>> Begin
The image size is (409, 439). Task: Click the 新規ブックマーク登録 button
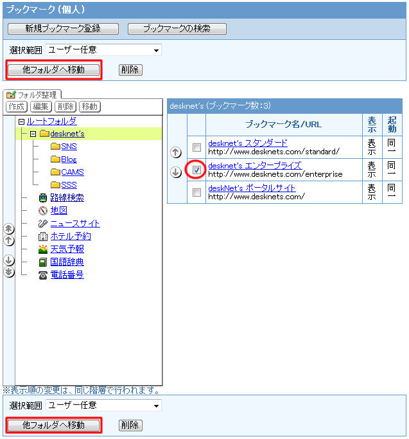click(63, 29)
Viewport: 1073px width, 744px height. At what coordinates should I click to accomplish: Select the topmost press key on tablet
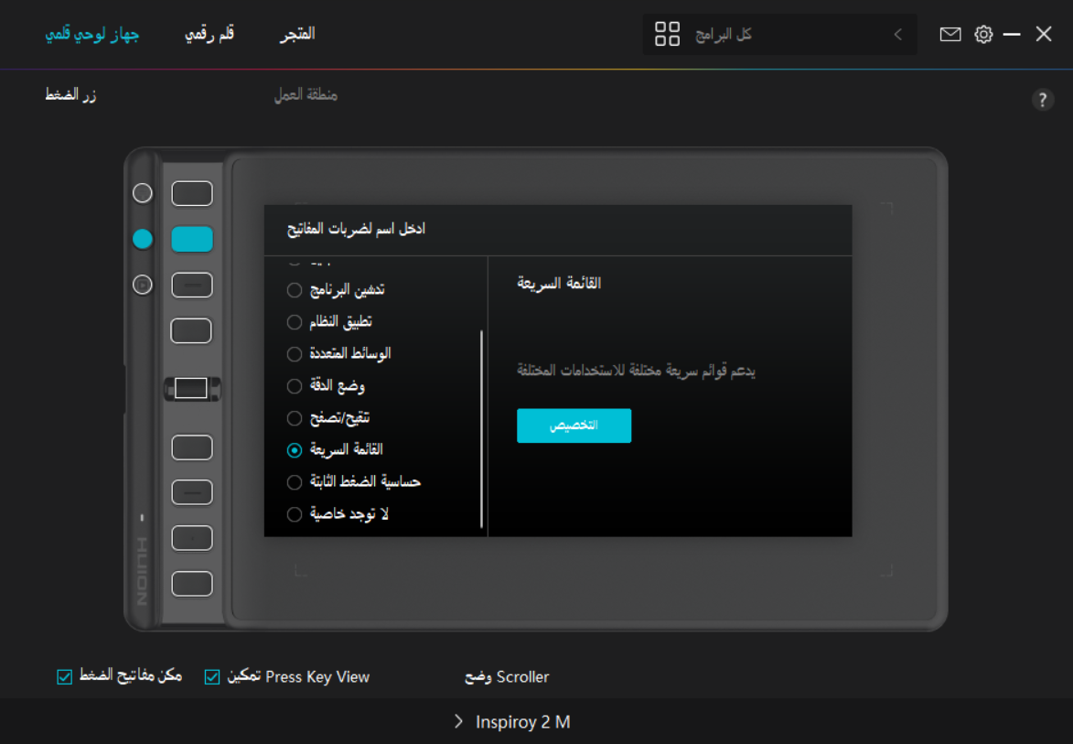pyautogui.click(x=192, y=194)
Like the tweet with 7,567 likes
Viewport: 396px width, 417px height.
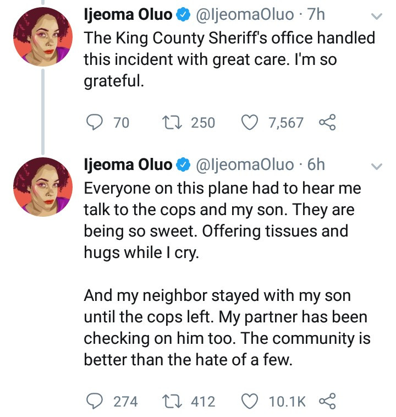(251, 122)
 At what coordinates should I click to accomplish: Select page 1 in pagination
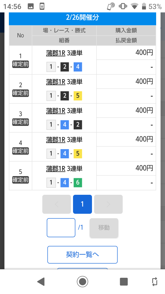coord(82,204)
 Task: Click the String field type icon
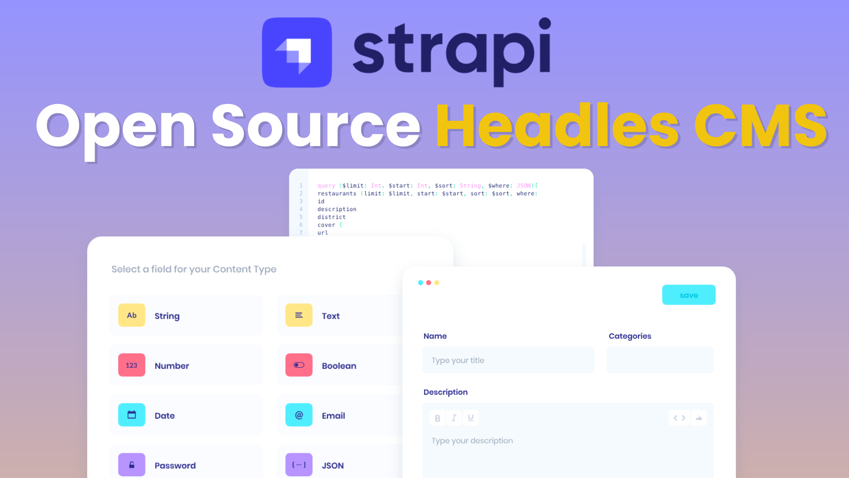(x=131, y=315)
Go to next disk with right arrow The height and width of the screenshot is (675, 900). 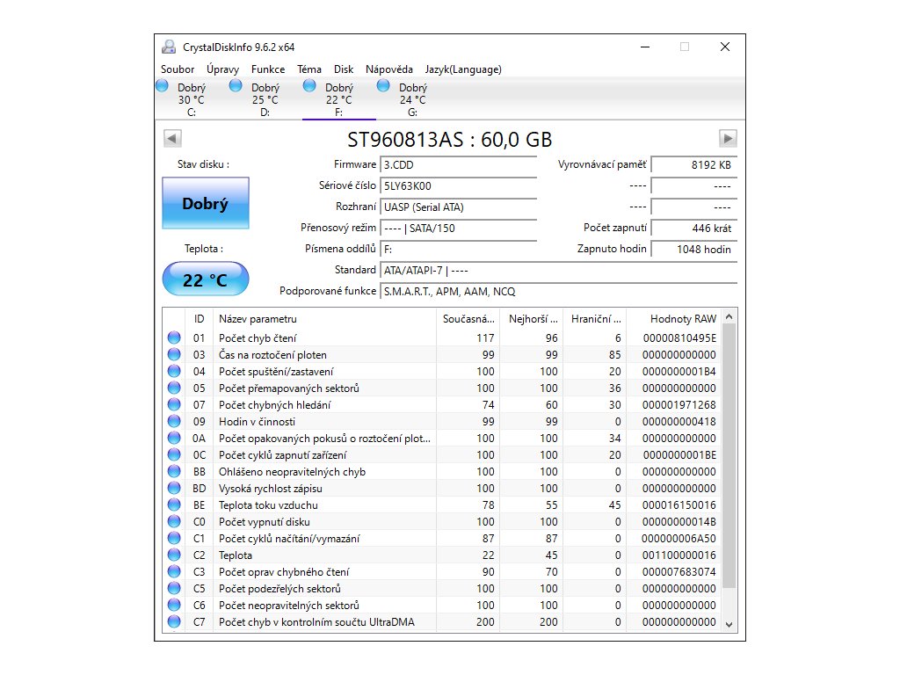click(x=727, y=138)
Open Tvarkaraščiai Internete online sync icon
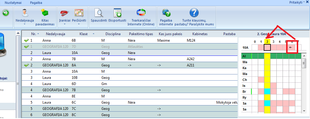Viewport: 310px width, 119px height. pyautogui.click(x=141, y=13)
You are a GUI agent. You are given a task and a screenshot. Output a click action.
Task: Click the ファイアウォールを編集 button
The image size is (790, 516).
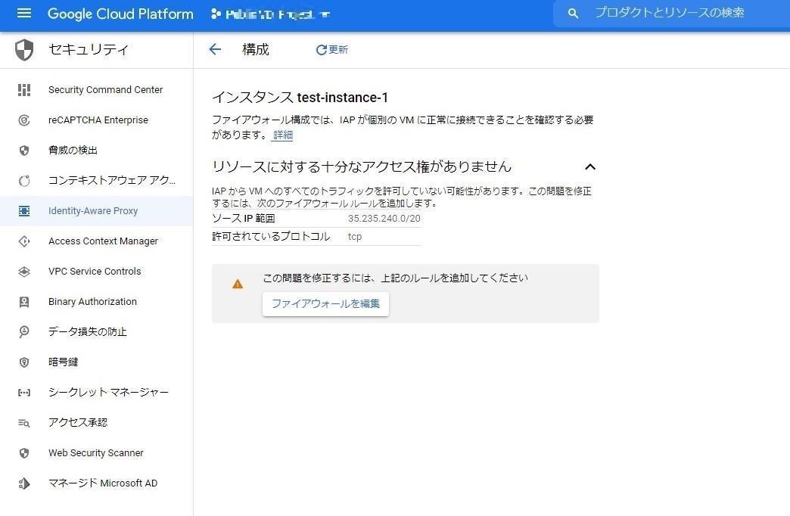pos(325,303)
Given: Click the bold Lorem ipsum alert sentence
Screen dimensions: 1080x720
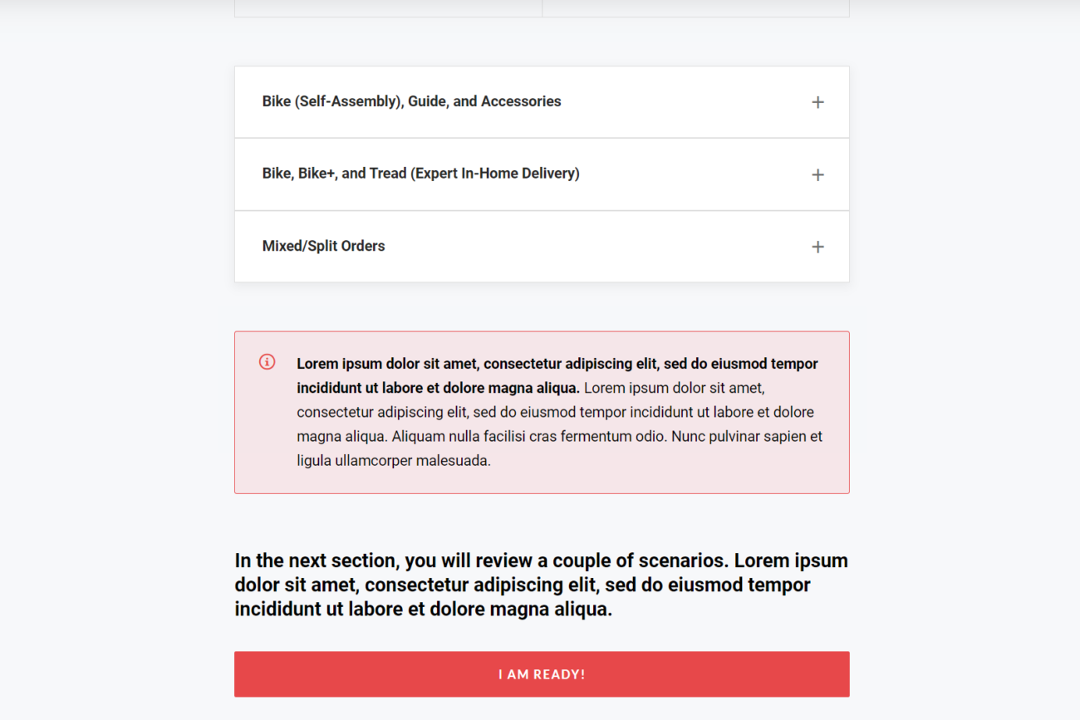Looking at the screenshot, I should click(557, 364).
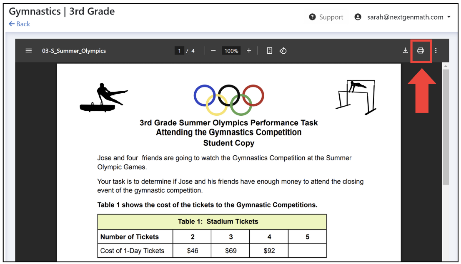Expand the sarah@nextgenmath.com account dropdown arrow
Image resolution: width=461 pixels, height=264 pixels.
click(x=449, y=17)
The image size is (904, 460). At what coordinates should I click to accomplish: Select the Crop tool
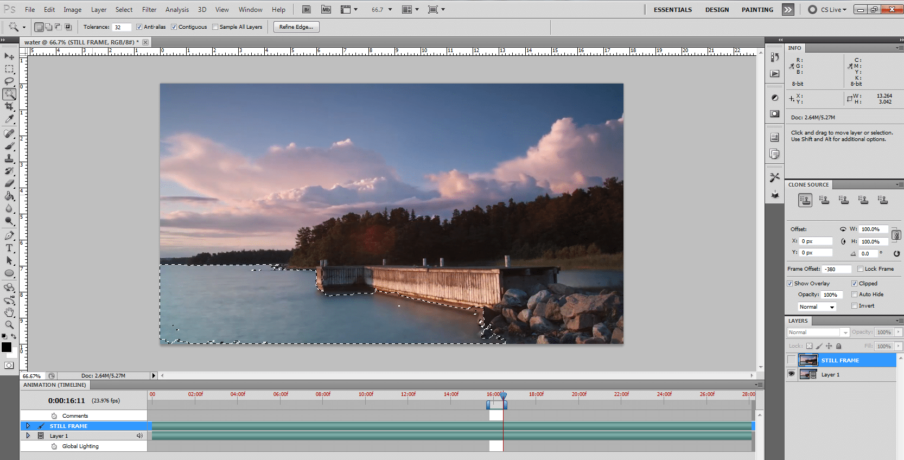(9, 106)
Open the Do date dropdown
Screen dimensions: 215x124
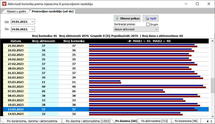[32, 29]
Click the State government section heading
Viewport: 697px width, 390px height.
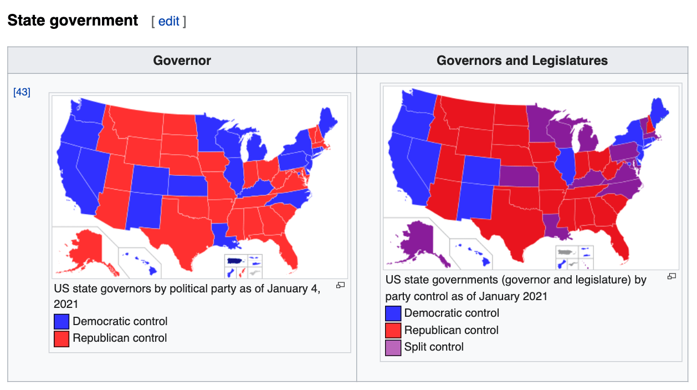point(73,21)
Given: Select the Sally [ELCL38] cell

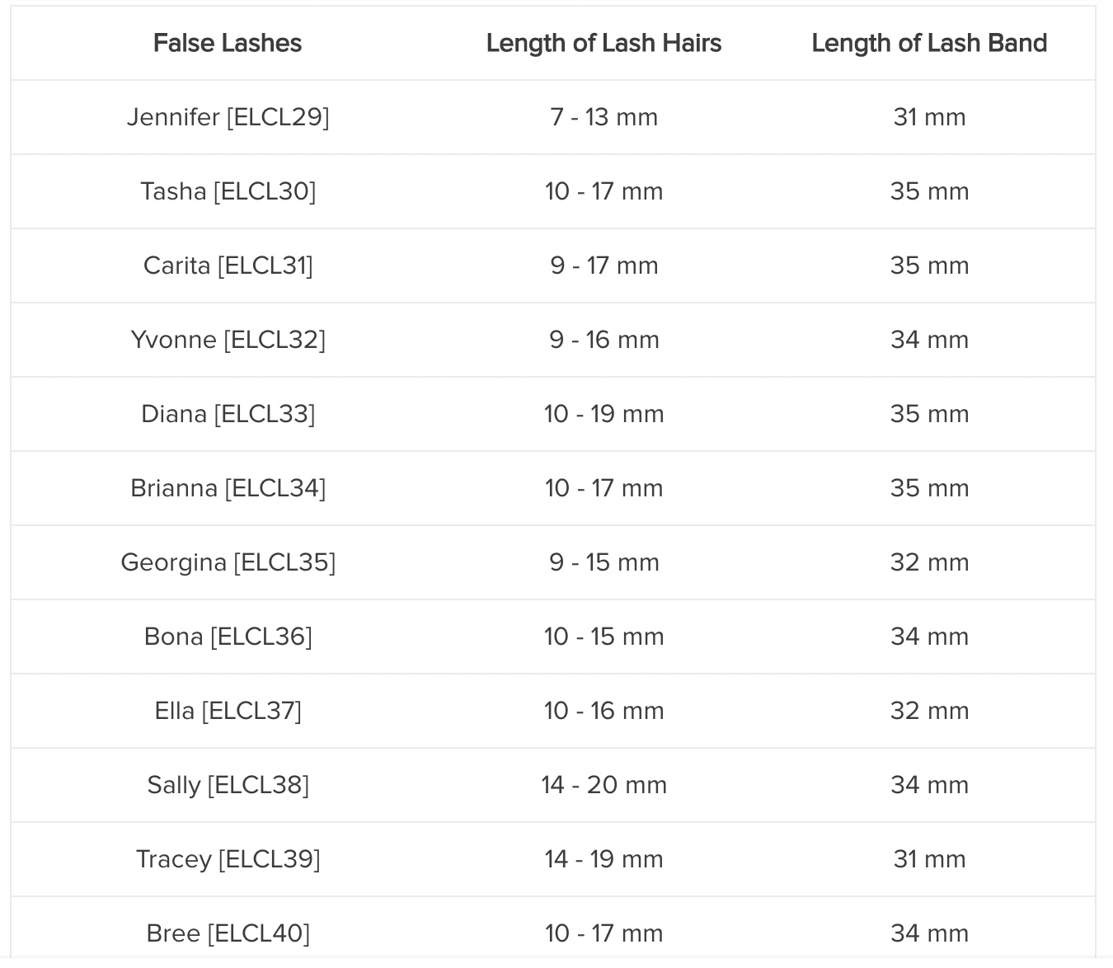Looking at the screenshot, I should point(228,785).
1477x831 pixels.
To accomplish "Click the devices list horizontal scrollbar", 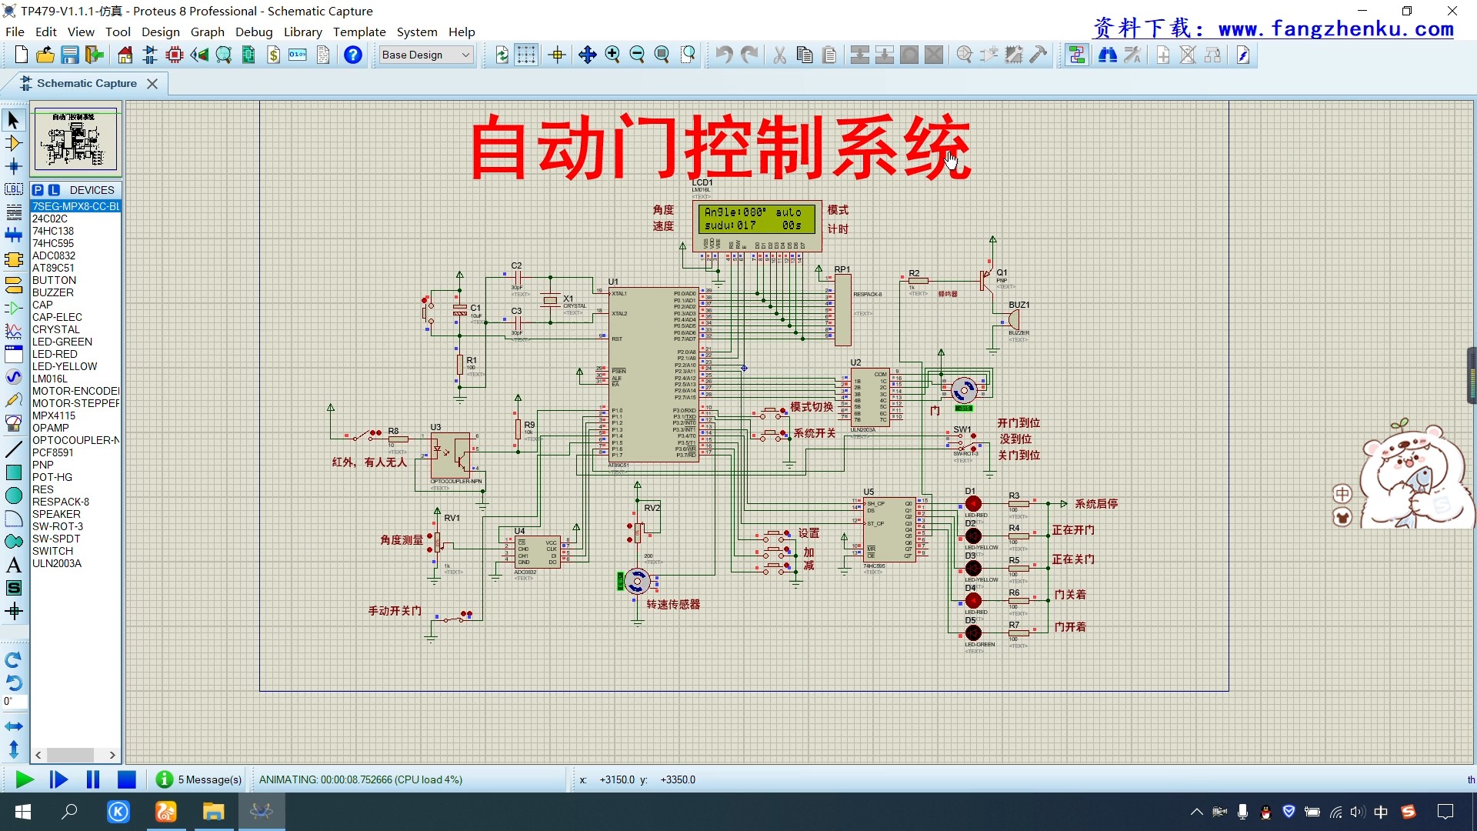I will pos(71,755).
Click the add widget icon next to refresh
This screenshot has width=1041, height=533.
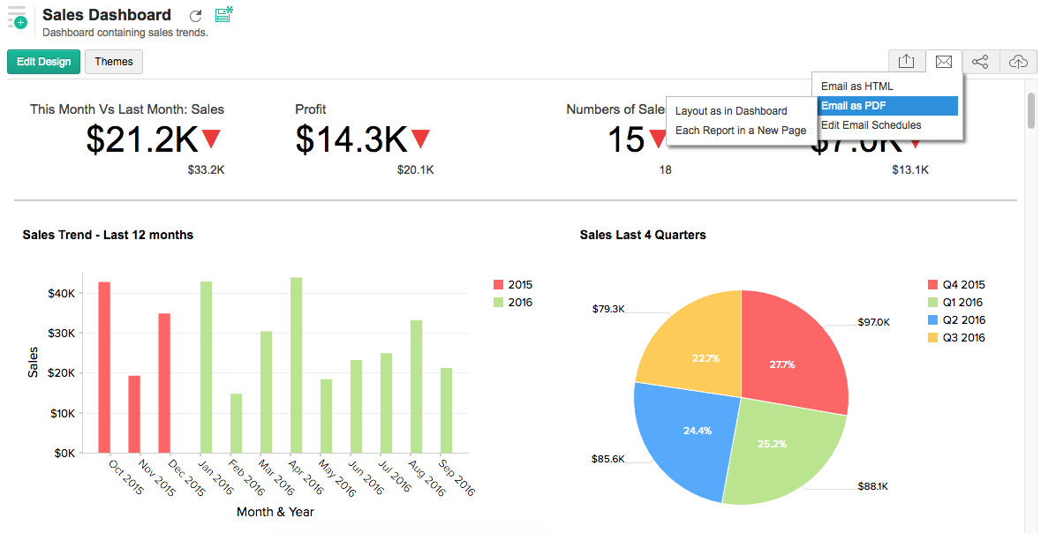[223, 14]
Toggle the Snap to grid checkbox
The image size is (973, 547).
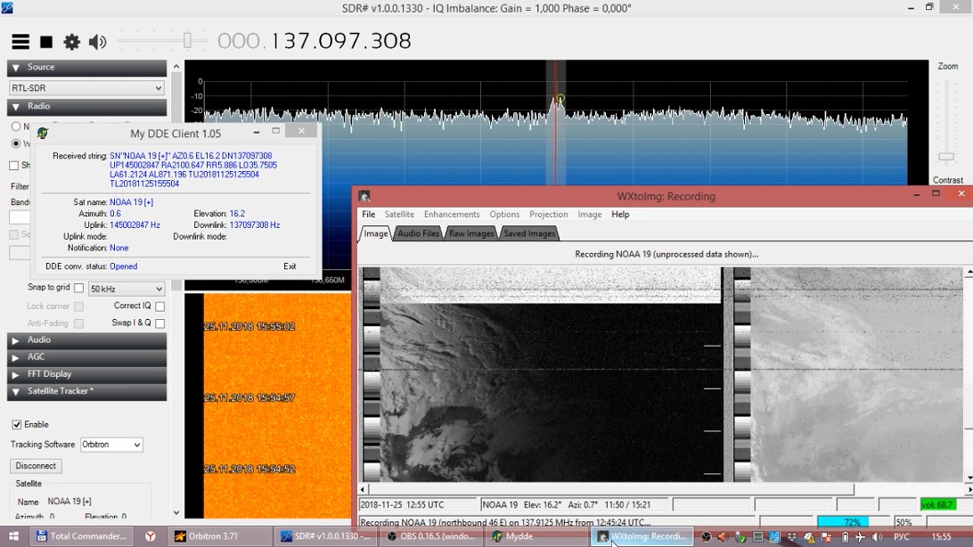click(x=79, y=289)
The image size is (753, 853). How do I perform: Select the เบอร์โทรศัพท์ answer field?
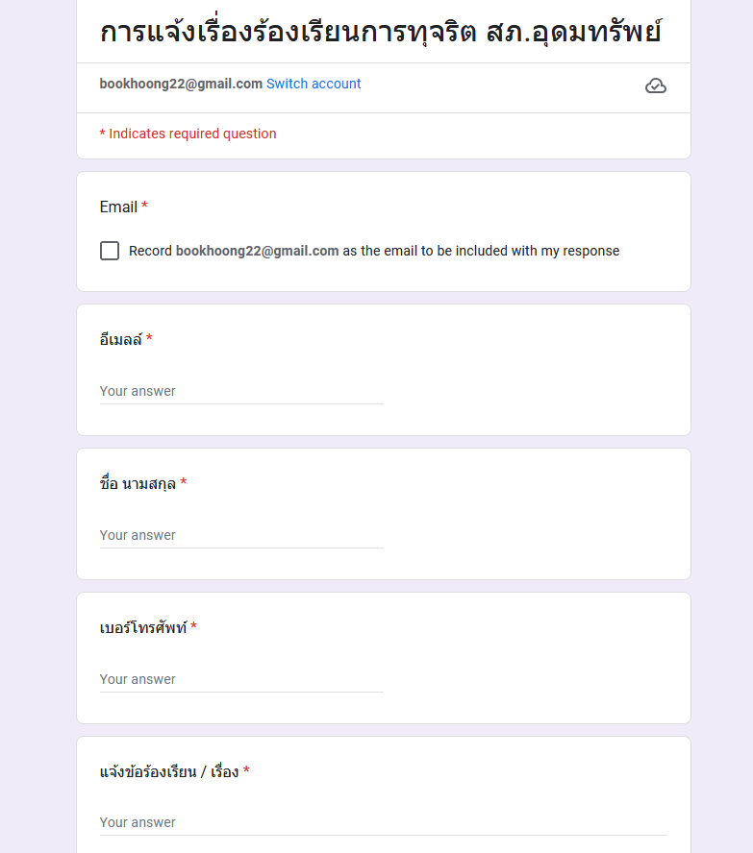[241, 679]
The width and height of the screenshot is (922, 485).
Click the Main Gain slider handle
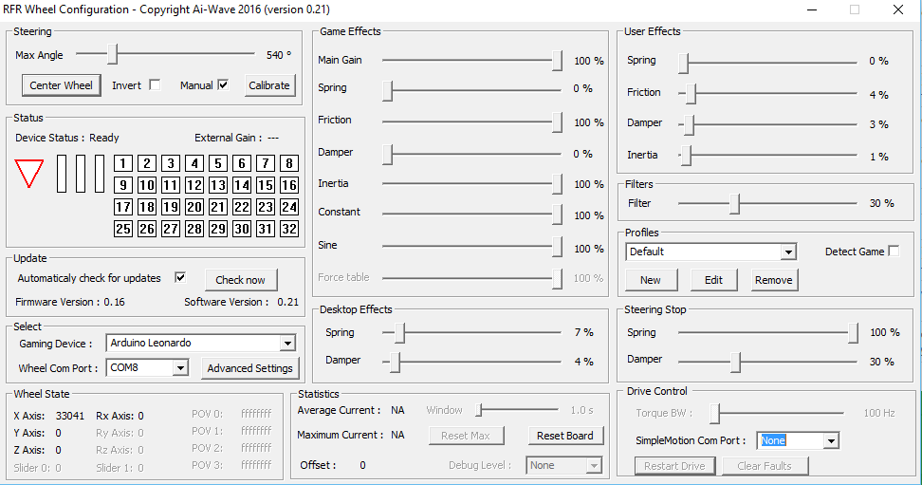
>> End
# The problem:
Starting with the line that contains "The image size is (753, 853)." and going on through the end of the records, turn each line into an item of a numbered list, skipping blank lines and leaving out the pictures.

# Result for this exercise:
1. The image size is (753, 853). How do I perform: Select the เบอร์โทรศัพท์ answer field?
2. [241, 679]
3. The width and height of the screenshot is (922, 485).
4. Click the Main Gain slider handle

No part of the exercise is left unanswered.